Helix Energy Solutions Group Inc. on Monday upped its earnings guidance 23% for the year after completing its $1.4 billion acquisition of Remington Oil & Gas. Helix, also citing strength in its contracting services businesses, now expects earnings of $3.20-3.70/share in 2006. On May 2, the company forecast 2006 earnings of $2.70-3.30.

“We are extremely pleased to have closed the Remington transaction, which is immediately accretive to earnings and provides a pipeline of high quality prospects to help fuel future growth,” said CEO Owen Kratz in a statement. In 2007, he said, Helix is anticipating earnings growth of 15-60%, with earnings of $4.00-5.50/share. “We should generate over $1.5 billion of operating cash flow from now until the end of 2007, which will allow us to pursue exciting growth opportunities in the contracting services segment; enhance reserves and production; and reduce debt, as well as fund share repurchases.

Helix, formerly Cal Dive International, was mostly known as a subsea contractor before the Remington acquisition was announced in January (see Daily GPI, Jan. 24). At year-end 2005, Remington had about 280 Bcfe of proved reserves (unaudited) and identified prospects with risked reserves of more than 1,100 Bcfe. Last October, Forbes magazine ranked Remington No. 4 on its list of the “200 Best Small Companies” — the only producer to make it into the Top 10.

Most of Remington’s prospects are on the Outer Continental Shelf, with some deepwater prospects. Its present mix is 63% natural gas and 37% oil. Before the acquisition was announced, Remington had estimated its 2006 production would total 45-49 Bcfe. Last December, Cal Dive forecast its 2006 output to be nearly identical: 44-47 Bcfe. All of Cal Dive’s production is in the Gulf; Remington also holds assets along the Gulf Coast.

Helix’s board of directors also has approved a buyback of up to $50 million of its common shares in the open market.
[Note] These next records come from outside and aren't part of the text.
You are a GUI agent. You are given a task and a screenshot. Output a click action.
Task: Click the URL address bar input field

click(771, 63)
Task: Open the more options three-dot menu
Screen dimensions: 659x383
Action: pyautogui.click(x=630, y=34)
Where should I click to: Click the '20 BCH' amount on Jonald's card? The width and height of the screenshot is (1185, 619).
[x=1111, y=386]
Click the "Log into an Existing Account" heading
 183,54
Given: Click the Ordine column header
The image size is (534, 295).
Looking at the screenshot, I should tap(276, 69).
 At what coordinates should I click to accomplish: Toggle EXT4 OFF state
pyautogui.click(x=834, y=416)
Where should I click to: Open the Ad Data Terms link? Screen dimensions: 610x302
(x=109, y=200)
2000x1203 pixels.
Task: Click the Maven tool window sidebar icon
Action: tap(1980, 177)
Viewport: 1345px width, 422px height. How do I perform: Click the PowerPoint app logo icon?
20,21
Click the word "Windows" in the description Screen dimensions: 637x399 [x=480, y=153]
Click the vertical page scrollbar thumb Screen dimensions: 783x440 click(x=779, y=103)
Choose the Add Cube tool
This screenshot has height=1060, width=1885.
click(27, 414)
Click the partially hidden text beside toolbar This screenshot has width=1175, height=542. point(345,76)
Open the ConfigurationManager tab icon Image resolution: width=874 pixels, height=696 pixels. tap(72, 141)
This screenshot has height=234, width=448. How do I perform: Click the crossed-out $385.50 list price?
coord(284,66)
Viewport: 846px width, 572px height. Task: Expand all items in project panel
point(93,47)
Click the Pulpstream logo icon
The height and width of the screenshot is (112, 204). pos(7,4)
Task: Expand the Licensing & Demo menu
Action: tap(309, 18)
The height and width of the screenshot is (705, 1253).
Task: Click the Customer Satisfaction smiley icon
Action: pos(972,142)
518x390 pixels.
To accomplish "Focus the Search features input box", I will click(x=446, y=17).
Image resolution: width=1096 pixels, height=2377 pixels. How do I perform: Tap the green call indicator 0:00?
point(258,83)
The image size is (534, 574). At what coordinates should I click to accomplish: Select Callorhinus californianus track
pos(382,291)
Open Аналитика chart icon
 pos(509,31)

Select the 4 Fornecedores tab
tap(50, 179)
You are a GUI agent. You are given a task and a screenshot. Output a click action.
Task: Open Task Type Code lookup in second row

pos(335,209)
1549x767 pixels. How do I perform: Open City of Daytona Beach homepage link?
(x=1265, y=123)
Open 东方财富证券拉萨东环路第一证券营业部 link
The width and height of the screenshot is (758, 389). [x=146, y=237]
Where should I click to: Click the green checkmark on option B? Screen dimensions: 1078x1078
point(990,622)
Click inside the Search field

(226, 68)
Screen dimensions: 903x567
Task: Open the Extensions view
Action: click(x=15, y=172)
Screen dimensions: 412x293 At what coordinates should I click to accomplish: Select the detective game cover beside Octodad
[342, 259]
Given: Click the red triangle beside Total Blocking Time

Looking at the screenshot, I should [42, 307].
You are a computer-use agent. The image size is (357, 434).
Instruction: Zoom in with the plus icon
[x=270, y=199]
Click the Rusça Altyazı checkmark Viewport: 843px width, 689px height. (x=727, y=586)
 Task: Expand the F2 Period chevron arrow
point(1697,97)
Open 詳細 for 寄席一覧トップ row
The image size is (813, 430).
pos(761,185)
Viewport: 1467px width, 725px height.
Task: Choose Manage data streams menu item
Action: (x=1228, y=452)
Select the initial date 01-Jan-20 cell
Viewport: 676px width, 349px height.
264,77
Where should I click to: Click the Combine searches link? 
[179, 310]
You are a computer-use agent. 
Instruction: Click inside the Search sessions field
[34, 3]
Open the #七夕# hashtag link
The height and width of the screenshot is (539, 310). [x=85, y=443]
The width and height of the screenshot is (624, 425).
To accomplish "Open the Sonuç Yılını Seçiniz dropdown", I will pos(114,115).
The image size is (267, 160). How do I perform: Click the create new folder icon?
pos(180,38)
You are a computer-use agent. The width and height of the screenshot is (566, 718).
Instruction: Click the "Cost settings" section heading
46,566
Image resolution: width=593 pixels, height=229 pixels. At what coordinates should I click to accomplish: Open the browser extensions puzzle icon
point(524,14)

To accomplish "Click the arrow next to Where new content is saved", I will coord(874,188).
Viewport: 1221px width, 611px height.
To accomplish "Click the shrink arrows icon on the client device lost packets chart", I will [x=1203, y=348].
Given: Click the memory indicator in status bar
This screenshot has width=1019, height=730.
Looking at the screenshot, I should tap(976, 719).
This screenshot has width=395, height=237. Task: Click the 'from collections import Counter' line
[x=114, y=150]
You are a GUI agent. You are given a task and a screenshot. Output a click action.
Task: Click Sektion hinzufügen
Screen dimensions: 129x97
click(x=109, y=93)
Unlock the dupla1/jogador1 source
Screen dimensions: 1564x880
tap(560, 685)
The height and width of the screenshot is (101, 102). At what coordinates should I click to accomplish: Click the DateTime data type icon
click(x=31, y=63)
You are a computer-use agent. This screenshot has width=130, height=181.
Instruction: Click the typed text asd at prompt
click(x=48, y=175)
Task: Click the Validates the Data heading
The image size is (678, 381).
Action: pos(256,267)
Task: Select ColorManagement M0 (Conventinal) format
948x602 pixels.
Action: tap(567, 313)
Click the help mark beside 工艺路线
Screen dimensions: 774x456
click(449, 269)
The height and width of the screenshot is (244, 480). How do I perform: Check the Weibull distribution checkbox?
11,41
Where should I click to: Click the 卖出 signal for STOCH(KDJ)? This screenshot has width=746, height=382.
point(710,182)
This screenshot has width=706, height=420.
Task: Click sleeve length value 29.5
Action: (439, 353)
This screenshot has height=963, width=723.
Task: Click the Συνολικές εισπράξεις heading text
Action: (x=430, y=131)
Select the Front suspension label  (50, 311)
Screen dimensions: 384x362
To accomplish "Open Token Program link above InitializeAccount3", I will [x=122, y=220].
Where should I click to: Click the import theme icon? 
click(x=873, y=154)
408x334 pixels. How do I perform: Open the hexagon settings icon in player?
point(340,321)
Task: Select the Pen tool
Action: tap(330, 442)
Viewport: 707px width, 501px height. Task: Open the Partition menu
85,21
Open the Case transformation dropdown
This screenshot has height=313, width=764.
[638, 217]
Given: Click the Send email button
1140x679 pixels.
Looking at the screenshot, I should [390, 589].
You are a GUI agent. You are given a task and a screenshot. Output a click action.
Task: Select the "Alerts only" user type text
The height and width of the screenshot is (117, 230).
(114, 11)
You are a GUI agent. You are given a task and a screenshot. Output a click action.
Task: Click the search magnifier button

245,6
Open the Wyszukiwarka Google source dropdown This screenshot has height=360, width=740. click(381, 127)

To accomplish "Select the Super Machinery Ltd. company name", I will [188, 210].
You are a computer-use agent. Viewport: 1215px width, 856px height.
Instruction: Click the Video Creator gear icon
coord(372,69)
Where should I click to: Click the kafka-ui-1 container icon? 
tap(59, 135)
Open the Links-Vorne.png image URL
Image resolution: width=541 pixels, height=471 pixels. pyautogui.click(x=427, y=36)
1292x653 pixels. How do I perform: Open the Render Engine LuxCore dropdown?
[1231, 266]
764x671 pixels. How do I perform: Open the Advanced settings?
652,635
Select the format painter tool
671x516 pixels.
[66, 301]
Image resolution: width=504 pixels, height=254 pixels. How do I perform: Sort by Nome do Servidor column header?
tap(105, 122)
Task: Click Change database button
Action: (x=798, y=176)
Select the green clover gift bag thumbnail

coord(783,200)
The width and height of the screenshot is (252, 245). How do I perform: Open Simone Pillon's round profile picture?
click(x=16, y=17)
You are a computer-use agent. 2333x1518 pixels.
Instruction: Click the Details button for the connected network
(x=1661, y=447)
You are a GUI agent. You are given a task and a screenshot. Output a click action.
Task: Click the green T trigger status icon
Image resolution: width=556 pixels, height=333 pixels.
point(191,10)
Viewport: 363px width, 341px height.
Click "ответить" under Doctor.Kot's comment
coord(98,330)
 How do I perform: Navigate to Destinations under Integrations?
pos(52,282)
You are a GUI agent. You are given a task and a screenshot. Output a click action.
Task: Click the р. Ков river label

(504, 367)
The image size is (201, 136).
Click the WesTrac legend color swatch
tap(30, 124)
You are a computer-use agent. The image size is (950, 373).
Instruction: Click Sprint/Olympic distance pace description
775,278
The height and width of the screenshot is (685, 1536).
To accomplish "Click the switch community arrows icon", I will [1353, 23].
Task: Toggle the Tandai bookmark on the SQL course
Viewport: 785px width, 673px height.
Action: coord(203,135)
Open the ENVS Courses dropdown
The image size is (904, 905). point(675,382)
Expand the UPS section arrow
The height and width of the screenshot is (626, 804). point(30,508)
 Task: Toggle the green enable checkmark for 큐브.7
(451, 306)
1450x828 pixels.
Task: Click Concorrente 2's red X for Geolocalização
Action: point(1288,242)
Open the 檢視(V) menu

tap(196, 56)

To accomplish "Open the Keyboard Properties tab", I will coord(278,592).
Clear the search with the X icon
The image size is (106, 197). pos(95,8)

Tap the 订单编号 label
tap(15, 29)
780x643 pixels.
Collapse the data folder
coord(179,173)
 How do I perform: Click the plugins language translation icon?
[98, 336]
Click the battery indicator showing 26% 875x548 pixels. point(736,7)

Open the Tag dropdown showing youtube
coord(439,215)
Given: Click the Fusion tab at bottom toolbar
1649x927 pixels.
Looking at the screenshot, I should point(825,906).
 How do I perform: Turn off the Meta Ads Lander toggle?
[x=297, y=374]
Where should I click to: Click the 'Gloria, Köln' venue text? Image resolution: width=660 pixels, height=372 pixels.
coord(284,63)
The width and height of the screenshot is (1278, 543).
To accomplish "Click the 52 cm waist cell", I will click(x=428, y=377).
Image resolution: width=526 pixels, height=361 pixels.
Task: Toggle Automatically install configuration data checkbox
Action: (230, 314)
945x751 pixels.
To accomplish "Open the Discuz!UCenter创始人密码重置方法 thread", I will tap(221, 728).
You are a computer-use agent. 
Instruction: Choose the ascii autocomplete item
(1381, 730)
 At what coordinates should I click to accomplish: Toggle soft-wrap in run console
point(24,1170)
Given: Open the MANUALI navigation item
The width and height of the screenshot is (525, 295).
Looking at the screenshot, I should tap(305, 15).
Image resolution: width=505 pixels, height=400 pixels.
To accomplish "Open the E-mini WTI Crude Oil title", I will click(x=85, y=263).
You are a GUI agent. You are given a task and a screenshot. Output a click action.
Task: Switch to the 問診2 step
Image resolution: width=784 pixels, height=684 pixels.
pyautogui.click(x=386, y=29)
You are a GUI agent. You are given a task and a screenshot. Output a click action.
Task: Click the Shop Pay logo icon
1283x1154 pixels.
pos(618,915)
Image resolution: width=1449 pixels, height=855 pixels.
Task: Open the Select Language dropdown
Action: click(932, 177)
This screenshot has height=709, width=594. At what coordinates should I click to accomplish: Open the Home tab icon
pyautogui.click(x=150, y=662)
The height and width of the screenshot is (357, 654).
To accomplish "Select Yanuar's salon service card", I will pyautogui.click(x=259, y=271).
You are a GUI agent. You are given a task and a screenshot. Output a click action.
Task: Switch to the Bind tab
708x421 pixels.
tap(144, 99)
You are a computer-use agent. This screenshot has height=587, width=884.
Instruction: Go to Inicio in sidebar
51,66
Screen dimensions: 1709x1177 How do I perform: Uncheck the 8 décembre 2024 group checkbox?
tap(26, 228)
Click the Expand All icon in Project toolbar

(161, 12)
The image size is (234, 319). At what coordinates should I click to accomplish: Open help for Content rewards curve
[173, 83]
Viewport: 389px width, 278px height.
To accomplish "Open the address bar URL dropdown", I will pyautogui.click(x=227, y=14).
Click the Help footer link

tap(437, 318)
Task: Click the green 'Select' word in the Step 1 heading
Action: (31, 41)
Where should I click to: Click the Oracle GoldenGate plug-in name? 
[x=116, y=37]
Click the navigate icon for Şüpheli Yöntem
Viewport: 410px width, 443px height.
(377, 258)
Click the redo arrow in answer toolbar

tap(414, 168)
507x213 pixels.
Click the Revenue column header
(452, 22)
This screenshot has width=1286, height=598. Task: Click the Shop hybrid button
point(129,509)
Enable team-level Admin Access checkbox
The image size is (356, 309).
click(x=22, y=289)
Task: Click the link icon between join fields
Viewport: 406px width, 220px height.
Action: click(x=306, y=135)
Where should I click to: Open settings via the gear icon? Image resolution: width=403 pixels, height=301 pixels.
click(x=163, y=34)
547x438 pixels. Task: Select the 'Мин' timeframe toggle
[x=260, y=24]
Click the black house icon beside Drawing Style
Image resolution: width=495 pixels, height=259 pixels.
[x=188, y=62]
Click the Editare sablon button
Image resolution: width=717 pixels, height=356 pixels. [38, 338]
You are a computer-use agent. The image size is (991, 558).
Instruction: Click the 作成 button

On July 18, Helix will transfer its listing from the Nasdaq and begin trading on the New York Stock Exchange (NYSE) under the ticker symbol “HLX.” As a result of the merger, each share of Remington common stock has been converted into the right to receive $27.00 in cash and 0.436 shares of Helix common stock.

“With respect to the NYSE transfer, this is a move we have contemplated for some time,” said Kratz. “With the name change earlier this year and the closing of the Remington acquisition, a NYSE listed company, the timing is right. We are greatly appreciative of the support we have received from NASDAQ; however, we believe that this is the right move at the right time for our company and shareholders.”